Typically, there are two types of copywriter - those that work for an agency, and those that work in-house for a client. In fact, it's even called client-side copywriting. If you accept one of these copywriting jobs at an agency, you will work on the creative team and you'll usually report to the Creative Director. A copywriter's main focus is on writing for ad mediums like print ads, brochures, Web sites, commercials and other advertising materials.
$37,327 - $57,443 for an entry level copywriter, with some senior copywriters reporting a salary of over $100,000 including benefits. Of course, copywriters in places like New York or London can expect greater reimbursement.

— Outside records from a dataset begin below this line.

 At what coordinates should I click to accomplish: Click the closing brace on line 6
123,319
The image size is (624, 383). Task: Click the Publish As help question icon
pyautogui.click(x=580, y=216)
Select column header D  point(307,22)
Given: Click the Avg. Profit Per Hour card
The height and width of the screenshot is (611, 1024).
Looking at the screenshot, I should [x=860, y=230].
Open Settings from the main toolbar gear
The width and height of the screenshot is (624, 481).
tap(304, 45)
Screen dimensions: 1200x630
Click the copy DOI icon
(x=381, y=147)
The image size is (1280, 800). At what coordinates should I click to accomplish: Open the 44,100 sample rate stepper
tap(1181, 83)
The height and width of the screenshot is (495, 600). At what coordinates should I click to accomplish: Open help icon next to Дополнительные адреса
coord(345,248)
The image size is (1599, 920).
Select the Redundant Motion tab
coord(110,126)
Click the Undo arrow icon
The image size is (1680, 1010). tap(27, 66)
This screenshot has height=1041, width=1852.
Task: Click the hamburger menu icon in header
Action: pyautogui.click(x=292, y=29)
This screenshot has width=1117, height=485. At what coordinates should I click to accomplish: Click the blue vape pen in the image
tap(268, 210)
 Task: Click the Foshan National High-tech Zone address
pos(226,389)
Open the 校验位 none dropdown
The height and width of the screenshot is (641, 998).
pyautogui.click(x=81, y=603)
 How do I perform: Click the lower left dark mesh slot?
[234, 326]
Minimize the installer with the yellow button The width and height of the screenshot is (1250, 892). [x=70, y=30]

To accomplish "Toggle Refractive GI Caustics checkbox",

- Ability to write catchy, persuasive copy that sells every client's products or services
- Brainstorm copy ideas and possible angles for a client's ad materials
- Work long hours and meet deadlines are both a must
- Must be able to work in a fast-paced, high pressure environment
- Strong command of the English language with an eye to catch spelling and grammar errors
- Contribute original ideas for ad campaigns
- A thick skin because your copy will be revised many times
- Ability to work with graphic designers, account executives and possibly even the client to move the projects from concept to completion
Education and Training:
Many copywriters have a bachelor's degree in English, journalism, communications, advertising, marketing or public relations.
Some have specifically attended an advertising school. Others have started on the ground level with little or no college education and have worked their way up. They may have even taken a copywriting course to learn the fundamentals of writing copy.
Generally, the higher up the career ladder you want to go as a copywriter, the more work experience and/or college education is required.
The requirements vary based on the agency's size and the city as well.
As with many roles in an advertising agency, it's hard to accurately describe a typical day as the job is so diverse, and is very reactive. Sometimes a copywriter will have to drop everything to work on a pitch, or attend a last-minute photoshoot. But as a general rule of thumb, a copywriter's week contains the following:
- Write copy for ad materials like print ads, brochures, Web sites, commercials and other advertising mediums
- Edit projects that have come back for revisions
- Proofread ad copy before it's sent for approval
- Meet with the Creative Director or the entire creative team to give a status update on each of the projects being worked on
- Contribute ideas for new business and current clients' ad strategies
- Help prepare pitch concepts for clients
- Work with the creative team to cast for projects ready for production
- Go on location where commercials are being produced
While some agencies do want their copywriters involved with the clients, campaign pitches and strategy sessions, a lot of copywriters find their job description doesn't include some or all of these involvements with the client's campaign.
Other copywriters spend a lot of time involved in these activities. They don't sit down at their desk at 8 a.m. and write copy all day until it's time to go home.
Know what type of environment you prefer before going in for the interview. But be flexible. As a new copywriter, every bit of experience is helpful no matter how the agency views the role of its copywriters.
Getting a Job.
Copywriters can begin with little or no college education by interning or landing an entry level position. A ground level job generally begins at a very low pay scale. Without much education or experience, your best approach is to find a smaller agency to get your feet wet.
College graduates may also find they have to start with a ground level job. Interning while in college gives you a great opportunity to gain valuable experience and make contacts you can use once you graduate.
If you are lucky, you'll get to travel the world on photo and video shoots, and hang out with some very cool people. Your work life is different from day today, and can involve a lot of fun activities. Some creatives play pool while they're thinking of ideas, or even basketball. In some agencies, you will be provided with free food and drink on many occasions to offset the late hours and weekends you may have to work. You also get to kick your feet up on a desk, and just sit and think. How many jobs offer that kind of working environment?